Have a sweet tooth? It could protect you from a stroke, according to a large Swedish study published Tuesday on women chocolate-lovers."We followed 33,000 women over the course of 10 years, and we found that those who ate most chocolate had a much lower risk -- 20 percent lower -- of suffering a stroke," said Susanna Larsson, one of three researchers at the Karolinska Institute in Stockholm who carried out the study.
The study, published this week in the Journal of the American College of Cardiology, began in 1997 when the researchers asked 33,372 women in Sweden between the ages of 49 and 83 to fill out a questionnaire on their eating habits.
The women were asked to indicate how often they on average had consumed chocolate and 95 other foods during the previous year.
Over the following decade, a total of about 1,600 strokes were registered in the group.
After taking into account all the known risk factors for stroke, the researchers discovered that the women who ate the least chocolate -- between eight grammes (0.3 ounces) a week and none -- "were the ones who suffered most strokes," Larsson told AFP.
The women who ate the most chocolate -- on average 66 grammes (2.3 ounces) per week -- were the least likely to suffer a stroke, she said.
While the women were not asked to distinguish between light and dark chocolate, she points out that in the 1990s, about 90 percent of all chocolate eaten in Sweden was milk chocolate.

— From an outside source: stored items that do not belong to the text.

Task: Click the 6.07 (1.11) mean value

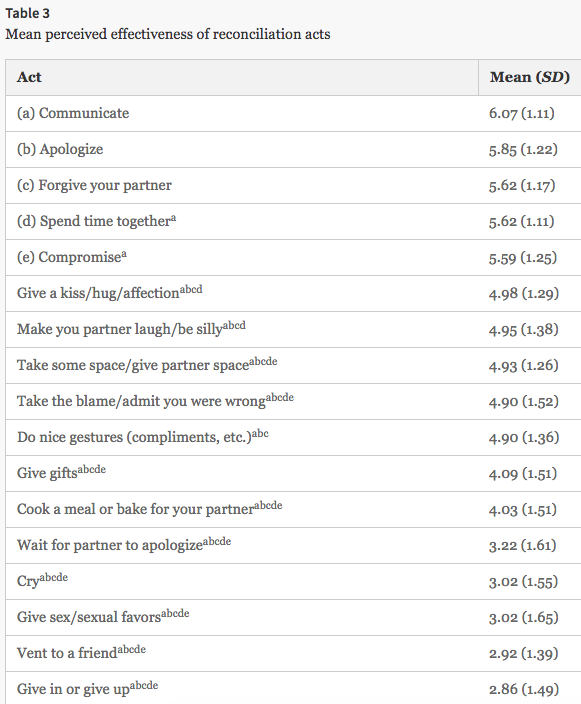Action: pos(522,113)
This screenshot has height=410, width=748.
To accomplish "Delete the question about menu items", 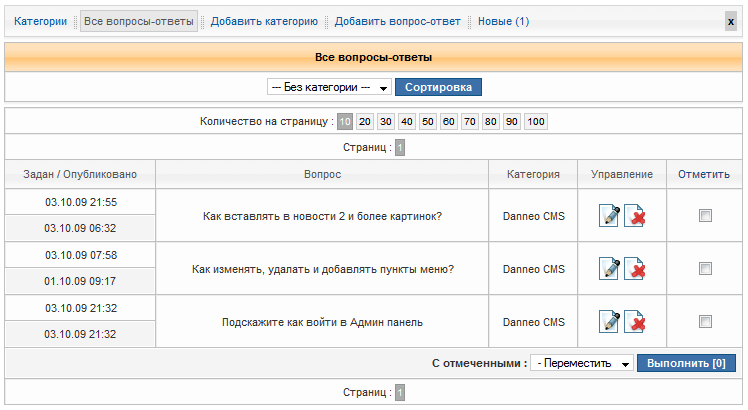I will pyautogui.click(x=634, y=268).
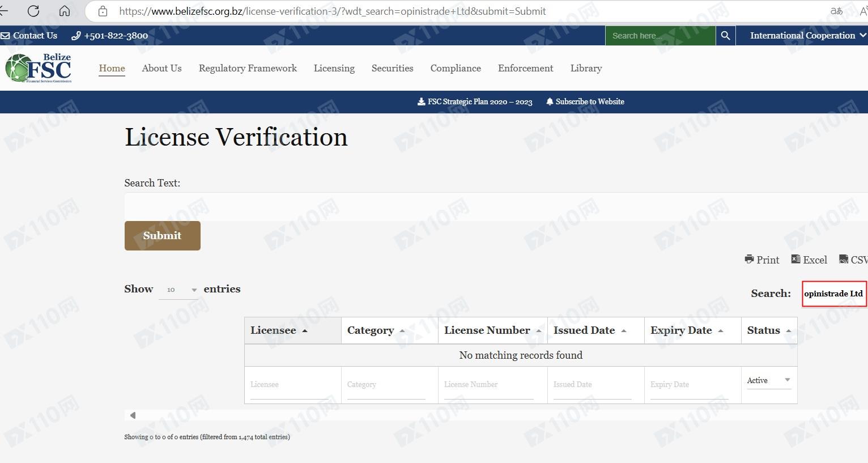The image size is (868, 463).
Task: Click the Print icon above the table
Action: pyautogui.click(x=750, y=260)
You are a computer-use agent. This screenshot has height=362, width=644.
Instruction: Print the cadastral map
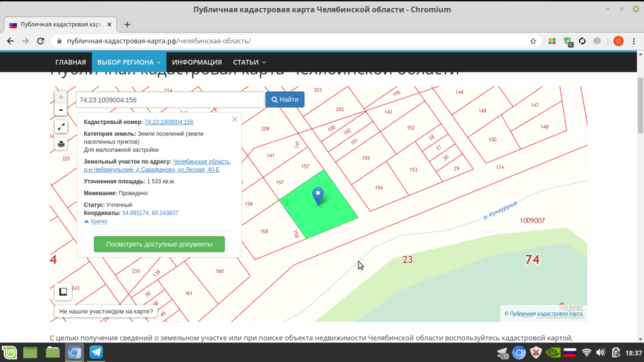(61, 144)
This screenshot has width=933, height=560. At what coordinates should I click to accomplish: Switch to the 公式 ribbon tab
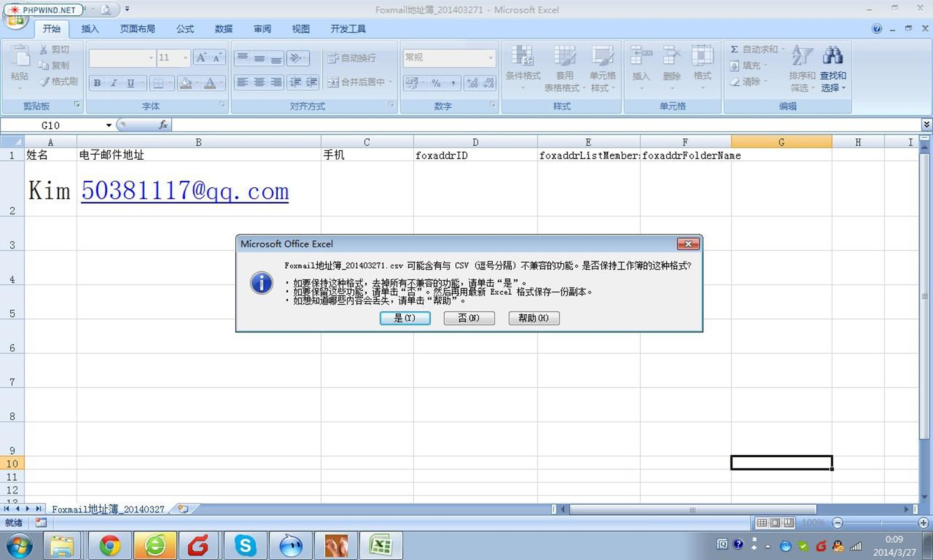pos(185,29)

"If we had been able to separate light and dark chocolate we think that the connection would have been clearer with dark, since it's cocoa that is the protective substance," Larsson said.
She said she and her colleagues had found what they had expected to find.

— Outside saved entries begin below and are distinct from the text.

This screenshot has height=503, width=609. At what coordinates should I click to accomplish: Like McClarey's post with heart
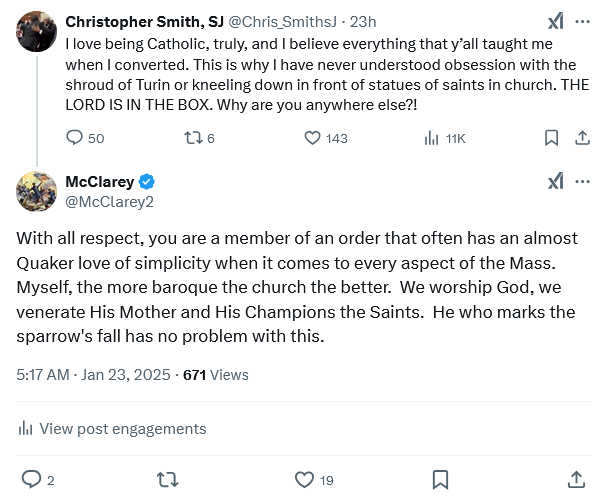305,479
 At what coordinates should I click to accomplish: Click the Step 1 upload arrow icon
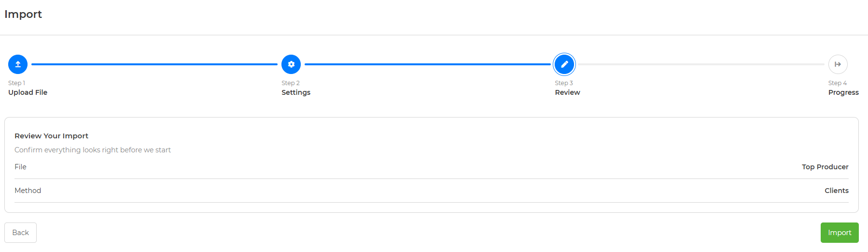(18, 64)
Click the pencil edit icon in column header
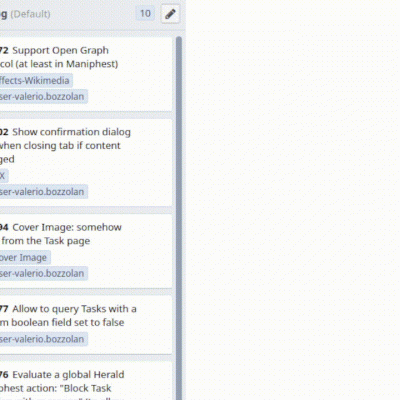 pos(170,14)

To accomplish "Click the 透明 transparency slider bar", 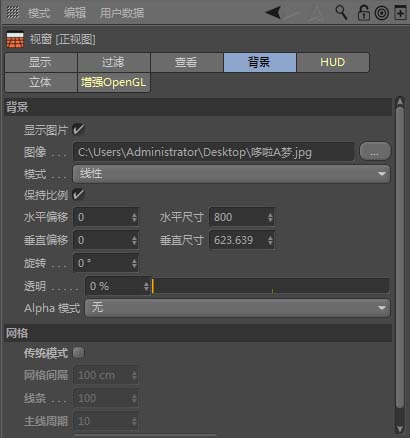I will 270,286.
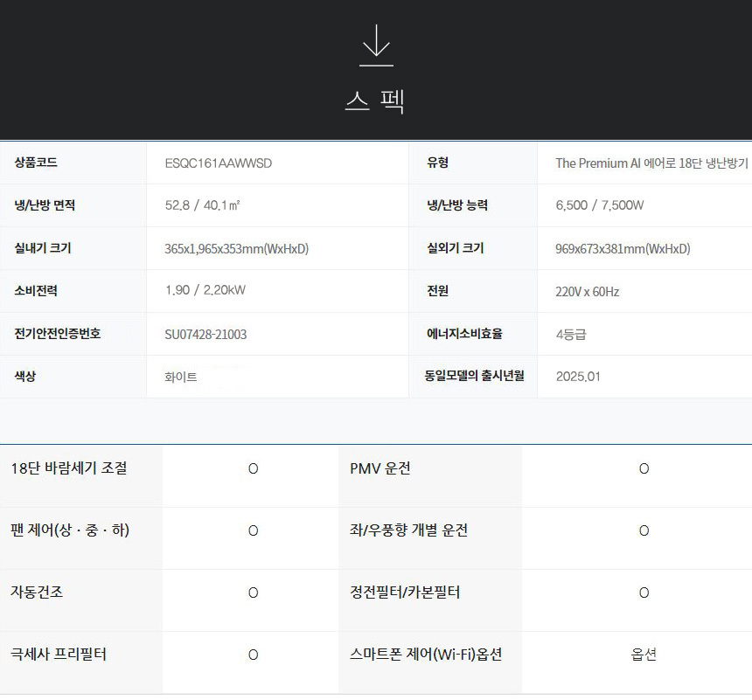The height and width of the screenshot is (700, 752).
Task: Click the color value 화이트
Action: tap(181, 378)
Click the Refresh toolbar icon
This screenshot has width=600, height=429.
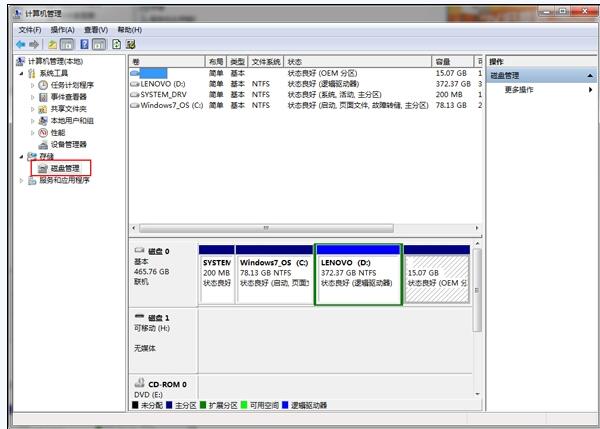click(116, 44)
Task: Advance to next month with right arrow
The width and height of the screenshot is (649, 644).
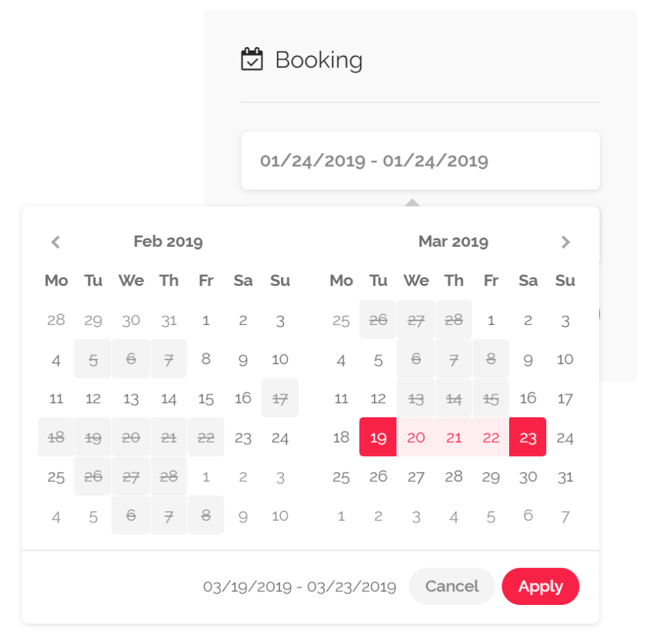Action: [566, 242]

"We weren't really surprised, because our hypothesis was that chocolate would help protect against strokes," she said, pointing out that it had already been shown that "chocolate reduces blood pressure, and high blood pressure is a high risk factor."
Other studies have also shown that antioxidants in chocolate "can reduce oxidation of the bad (low-density lipoprotein) cholesterol, and has been shown to improve insulin resistance," she pointed out.
A few smaller studies have previously hinted that eating chocolate could help protect against strokes, but the Karolinska Institute team's decade-long study of such a large number of test subjects is the first to reach a clear connection.
Larsson said she and her colleagues now planned to check if they could find the same connection in men.
"We expect we will see the same connection," she said.